No doubt you’ve heard much about Meltdown and Spectre, major security defects in the microprocessors that underpin nearly all of the world’s computers. Hackers, the world learned in early January, can exploit these defects to steal the entire memory contents of PCs, mobile devices, and the servers that make up cloud computing networks.
That puts at potential risk passwords, documents, photos, and everything else we store electronically. In short, everything.
This is no esoteric or theoretical threat. Our product, after all, is data, and without data that’s clean and reliable, our customers have no product. So our information technology experts moved quickly to assess and, as necessary, contain any weakness in our systems at Premier Research.
Post-holidays, our IT pros worked literally around the clock for days, patching 1,000 servers and running through each computer application with 800 separate checks.
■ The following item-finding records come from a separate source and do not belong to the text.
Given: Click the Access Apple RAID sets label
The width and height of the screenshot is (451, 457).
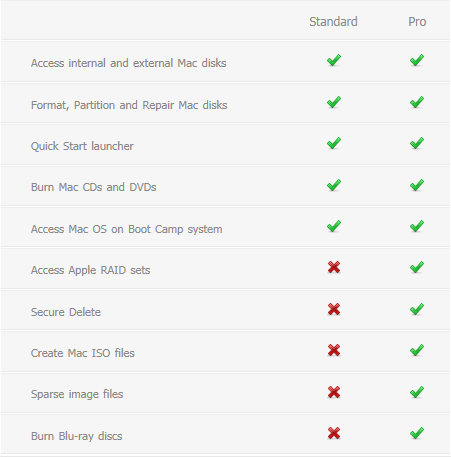Looking at the screenshot, I should pos(91,270).
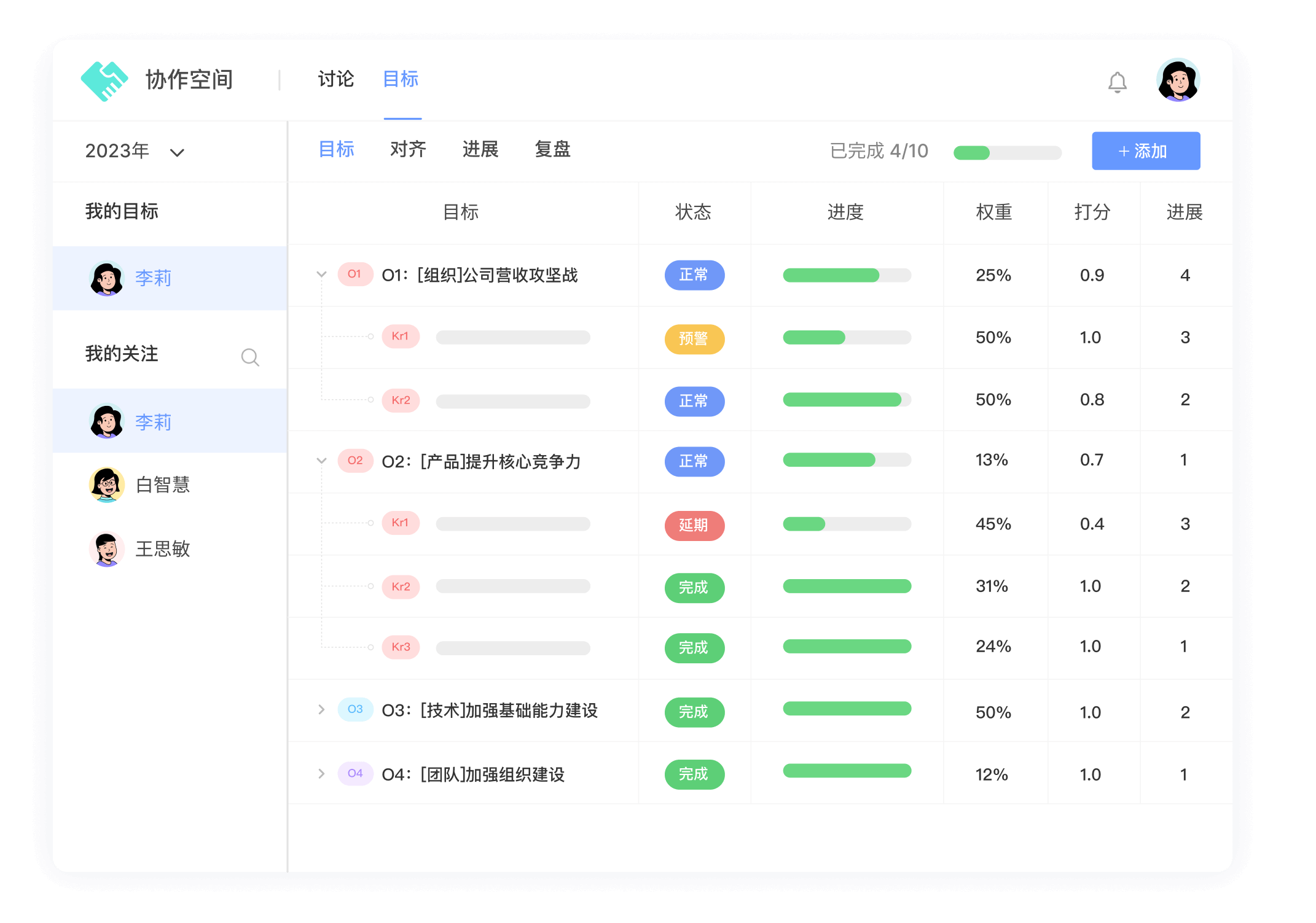Click the O1 objective badge
This screenshot has height=923, width=1316.
(x=354, y=275)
Before doing that, they benchmarked the performance of our networks so we could assess how the system fixes affected network speed. This was necessary because the patch used to combat the Meltdown threat was expected to slow down computers by as much as 30 percent.
To a Netflix customer waiting for a movie to download, a 30 percent reduction in speed is a pretty large annoyance. For a biotech company working frenetically to advance its compound and looking to assure anxious investors, it can be the razor’s edge between success and failure.
There is no patch for Spectre, so that remedy will be far more complex and could require redesigning the processors that run these devices. A fix may not be available until a new generation of chips reaches the market. Fortunately, researchers believe this flaw is much more difficult to exploit.
Fortunately for us at Premier Research, data safety is always top of mind. It’s not only clinical trial data that’s at stake: IT security is also a vital part of our product portfolio. Medical devices are a core part of our business, and many if not most of the consumer medical devices in use today — we’re talking about things like pacemakers and orthopedic implants — are connected to a network. There are many reasons hackers might want to access this information. Most are to gain some kind of commercial advantage, but some are just plain malicious.
When our customers — and their patients — entrust us with their data, they place in our hands an enormous responsibility. We consider this a sacred trust, irrespective of what network hack or other information technology menace is making headlines.